Devin, from Cognition, is the tool that made “the AI software engineer” a category. You hand it a ticket, it plans, writes code, runs the tests, fixes its own mistakes, and opens a pull request for a human to review — and it can do several of those at once. If you have been evaluating Devin, you already understand the appeal. You are here because you want to know what else is out there before you commit: who competes with Devin, where each option is genuinely stronger, and which one fits how your team actually works.
This is an honest field guide. Devin is a real, capable product, and we will say so plainly. But it makes one big assumption — that you want its agent, on its rails, billed by its meter. The alternatives below each relax a different one of those assumptions, and one of them, Nori Sessions, relaxes all three: it is a runtime that runs whichever agent you choose, on triggers, from chat, for a flat price. Let us start with Devin itself, then walk the alternatives.

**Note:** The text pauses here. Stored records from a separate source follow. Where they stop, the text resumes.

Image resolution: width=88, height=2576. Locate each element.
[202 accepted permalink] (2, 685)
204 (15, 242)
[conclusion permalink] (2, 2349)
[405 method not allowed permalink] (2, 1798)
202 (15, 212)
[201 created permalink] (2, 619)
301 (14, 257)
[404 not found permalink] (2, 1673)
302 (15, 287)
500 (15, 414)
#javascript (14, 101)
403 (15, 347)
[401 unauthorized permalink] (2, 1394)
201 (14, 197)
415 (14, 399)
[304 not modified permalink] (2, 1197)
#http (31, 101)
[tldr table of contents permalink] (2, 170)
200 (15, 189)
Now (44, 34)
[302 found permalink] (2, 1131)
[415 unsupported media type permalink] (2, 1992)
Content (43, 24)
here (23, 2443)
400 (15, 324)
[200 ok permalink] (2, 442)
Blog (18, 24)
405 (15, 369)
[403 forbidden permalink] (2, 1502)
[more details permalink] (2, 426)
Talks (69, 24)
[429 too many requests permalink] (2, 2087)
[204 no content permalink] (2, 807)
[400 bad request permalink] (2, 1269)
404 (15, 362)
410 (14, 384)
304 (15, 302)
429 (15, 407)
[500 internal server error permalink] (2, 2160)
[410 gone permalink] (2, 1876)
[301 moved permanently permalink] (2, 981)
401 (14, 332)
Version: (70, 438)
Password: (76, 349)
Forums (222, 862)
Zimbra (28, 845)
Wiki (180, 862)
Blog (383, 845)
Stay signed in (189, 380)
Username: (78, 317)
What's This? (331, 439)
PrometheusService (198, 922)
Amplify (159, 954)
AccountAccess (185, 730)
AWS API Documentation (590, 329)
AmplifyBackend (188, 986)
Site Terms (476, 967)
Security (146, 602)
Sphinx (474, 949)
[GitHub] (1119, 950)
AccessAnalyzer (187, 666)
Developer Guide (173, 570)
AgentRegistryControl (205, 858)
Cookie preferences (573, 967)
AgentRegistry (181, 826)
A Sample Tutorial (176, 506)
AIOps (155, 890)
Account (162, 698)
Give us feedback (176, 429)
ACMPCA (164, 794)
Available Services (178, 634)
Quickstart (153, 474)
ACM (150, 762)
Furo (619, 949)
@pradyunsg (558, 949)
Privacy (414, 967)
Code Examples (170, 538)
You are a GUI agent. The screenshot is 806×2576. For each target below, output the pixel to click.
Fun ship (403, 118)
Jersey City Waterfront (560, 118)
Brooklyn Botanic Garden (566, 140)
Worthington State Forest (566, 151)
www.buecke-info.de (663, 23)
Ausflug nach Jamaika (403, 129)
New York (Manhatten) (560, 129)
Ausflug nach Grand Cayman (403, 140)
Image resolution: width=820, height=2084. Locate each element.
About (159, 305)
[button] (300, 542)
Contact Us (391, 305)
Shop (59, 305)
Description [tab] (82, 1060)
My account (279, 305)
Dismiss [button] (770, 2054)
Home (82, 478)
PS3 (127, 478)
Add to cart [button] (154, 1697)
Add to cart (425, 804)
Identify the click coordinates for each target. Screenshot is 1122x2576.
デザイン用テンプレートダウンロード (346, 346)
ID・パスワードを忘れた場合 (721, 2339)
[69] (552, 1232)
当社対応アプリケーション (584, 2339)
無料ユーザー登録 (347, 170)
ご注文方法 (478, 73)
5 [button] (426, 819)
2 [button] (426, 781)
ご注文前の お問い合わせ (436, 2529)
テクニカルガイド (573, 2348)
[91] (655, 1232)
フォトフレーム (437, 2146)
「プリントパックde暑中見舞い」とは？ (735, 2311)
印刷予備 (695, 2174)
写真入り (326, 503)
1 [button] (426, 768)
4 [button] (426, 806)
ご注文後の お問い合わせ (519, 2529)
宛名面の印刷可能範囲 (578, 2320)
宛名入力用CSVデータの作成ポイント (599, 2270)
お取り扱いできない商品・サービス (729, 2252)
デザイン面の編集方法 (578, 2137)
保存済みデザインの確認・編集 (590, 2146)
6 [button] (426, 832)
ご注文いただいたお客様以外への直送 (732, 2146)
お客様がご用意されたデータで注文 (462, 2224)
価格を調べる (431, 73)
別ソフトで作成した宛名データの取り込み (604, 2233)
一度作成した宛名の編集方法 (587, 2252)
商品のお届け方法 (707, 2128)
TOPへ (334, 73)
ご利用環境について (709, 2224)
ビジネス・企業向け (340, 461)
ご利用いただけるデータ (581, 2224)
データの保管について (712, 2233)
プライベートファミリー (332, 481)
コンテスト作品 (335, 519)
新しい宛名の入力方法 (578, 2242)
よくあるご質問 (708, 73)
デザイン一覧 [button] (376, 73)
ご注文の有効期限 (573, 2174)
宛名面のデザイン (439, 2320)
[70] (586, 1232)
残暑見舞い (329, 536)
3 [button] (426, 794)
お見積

What Devin is — and why people look for Devin alternatives
Devin is an autonomous coding agent that works asynchronously in its own cloud sandbox — a shell, a browser, and an editor — and reports back with a pull request (devin.ai). You drive it from a web app, from a Slack mention, from the CLI, or from its Windsurf-derived Devin Desktop, and you can spin up multiple “parallel Devins” to burn down a backlog. It is genuinely good at what it is built for: well-scoped, repetitive work — dependency bumps, framework migrations, JS-to-TS conversions, mechanical bug fixes — where the self-debugging loop (read the error, fix it, rerun the tests) does real work without a human in the seat. It also builds a living DeepWiki of your codebase that the agent reads from and writes to.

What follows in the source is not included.